→ Stored items
■ ■ ■ ■ ■

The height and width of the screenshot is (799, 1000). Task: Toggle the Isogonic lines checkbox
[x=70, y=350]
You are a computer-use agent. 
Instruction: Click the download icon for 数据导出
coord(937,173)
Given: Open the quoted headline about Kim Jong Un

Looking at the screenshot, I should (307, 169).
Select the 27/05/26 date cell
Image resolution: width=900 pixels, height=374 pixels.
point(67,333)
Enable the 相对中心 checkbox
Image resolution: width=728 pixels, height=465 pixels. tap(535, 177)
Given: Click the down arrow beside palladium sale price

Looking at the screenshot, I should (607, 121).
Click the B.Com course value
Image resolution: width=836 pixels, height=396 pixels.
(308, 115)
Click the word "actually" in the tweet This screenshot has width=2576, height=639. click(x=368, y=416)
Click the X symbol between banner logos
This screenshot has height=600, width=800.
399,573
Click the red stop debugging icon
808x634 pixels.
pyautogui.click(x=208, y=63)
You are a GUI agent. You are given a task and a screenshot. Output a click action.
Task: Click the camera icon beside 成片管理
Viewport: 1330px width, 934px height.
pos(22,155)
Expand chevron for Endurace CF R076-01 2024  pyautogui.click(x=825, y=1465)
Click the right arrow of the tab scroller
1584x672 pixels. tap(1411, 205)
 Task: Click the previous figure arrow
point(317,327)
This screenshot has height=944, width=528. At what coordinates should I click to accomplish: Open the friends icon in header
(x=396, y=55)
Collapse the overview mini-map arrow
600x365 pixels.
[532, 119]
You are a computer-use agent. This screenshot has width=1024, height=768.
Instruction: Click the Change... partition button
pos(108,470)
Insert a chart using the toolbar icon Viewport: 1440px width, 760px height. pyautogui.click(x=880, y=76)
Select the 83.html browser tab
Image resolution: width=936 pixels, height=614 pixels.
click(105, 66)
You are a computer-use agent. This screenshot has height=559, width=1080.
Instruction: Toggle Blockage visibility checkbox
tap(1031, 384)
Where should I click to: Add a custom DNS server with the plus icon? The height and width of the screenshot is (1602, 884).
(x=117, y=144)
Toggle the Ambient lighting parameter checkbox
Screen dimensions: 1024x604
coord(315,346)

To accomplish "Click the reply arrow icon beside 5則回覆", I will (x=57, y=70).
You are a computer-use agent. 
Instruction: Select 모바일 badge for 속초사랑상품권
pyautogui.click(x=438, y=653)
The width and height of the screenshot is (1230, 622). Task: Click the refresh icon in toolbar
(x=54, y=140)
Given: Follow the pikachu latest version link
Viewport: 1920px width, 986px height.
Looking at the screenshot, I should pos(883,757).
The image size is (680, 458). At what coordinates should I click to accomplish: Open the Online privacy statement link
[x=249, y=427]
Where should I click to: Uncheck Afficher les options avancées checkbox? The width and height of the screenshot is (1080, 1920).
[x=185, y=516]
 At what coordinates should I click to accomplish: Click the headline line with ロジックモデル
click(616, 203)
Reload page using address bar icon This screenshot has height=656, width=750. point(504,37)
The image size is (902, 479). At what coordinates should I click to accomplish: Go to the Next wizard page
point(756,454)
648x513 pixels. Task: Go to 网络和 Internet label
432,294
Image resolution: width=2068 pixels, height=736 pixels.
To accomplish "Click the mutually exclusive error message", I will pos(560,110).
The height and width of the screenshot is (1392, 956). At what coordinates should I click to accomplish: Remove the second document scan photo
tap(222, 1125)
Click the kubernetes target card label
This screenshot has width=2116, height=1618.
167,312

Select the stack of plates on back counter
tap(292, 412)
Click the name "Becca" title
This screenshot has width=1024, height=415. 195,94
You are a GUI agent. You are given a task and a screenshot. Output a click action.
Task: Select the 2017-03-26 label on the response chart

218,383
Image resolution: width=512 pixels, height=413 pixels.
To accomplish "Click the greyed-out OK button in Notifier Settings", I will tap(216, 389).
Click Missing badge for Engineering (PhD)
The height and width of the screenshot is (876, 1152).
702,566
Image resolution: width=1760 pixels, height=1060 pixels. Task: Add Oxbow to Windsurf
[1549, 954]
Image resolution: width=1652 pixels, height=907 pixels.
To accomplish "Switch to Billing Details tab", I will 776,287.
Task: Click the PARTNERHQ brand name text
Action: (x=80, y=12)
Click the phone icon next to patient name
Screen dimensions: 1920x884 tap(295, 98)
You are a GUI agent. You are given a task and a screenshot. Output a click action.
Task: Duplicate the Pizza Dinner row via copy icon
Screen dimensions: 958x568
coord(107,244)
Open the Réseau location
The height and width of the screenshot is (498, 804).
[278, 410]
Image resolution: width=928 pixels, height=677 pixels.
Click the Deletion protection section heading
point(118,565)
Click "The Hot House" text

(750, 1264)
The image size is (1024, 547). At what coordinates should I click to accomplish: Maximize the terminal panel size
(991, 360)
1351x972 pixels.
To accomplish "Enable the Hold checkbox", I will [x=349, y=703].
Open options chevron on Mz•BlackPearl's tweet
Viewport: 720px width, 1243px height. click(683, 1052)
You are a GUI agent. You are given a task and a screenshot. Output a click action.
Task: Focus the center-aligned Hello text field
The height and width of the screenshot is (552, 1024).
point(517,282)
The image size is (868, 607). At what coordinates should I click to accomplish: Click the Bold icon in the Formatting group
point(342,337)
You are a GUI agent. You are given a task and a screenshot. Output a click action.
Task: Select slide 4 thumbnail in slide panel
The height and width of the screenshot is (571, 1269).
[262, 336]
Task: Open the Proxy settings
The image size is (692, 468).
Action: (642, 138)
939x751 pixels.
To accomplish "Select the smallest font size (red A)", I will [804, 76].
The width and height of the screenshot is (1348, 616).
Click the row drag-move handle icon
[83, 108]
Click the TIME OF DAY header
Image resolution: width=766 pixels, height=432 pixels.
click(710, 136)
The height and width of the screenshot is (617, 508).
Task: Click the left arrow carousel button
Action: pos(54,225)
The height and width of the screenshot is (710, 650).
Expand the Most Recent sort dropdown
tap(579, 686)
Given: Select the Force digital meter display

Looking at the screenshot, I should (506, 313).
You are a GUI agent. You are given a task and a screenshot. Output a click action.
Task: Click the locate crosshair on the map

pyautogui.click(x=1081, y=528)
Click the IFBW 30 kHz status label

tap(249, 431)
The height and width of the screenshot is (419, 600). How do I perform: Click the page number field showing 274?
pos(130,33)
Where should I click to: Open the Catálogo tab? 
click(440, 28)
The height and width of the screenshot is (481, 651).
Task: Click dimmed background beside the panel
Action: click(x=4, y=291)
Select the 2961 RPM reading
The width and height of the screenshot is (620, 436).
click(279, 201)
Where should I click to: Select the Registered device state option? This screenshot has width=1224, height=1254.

■ ■ ■ ■ ■

→ Task brief
Working from the data above, extract solely the lines from the one containing "The height and width of the screenshot is (876, 1152)." through the one containing "Open the Réseau location", exactly as they appear, both included.

→ Answer for this exercise
The height and width of the screenshot is (876, 1152).
702,566
Image resolution: width=1760 pixels, height=1060 pixels. Task: Add Oxbow to Windsurf
[1549, 954]
Image resolution: width=1652 pixels, height=907 pixels.
To accomplish "Switch to Billing Details tab", I will 776,287.
Task: Click the PARTNERHQ brand name text
Action: (x=80, y=12)
Click the phone icon next to patient name
Screen dimensions: 1920x884 tap(295, 98)
You are a GUI agent. You are given a task and a screenshot. Output a click action.
Task: Duplicate the Pizza Dinner row via copy icon
Screen dimensions: 958x568
coord(107,244)
Open the Réseau location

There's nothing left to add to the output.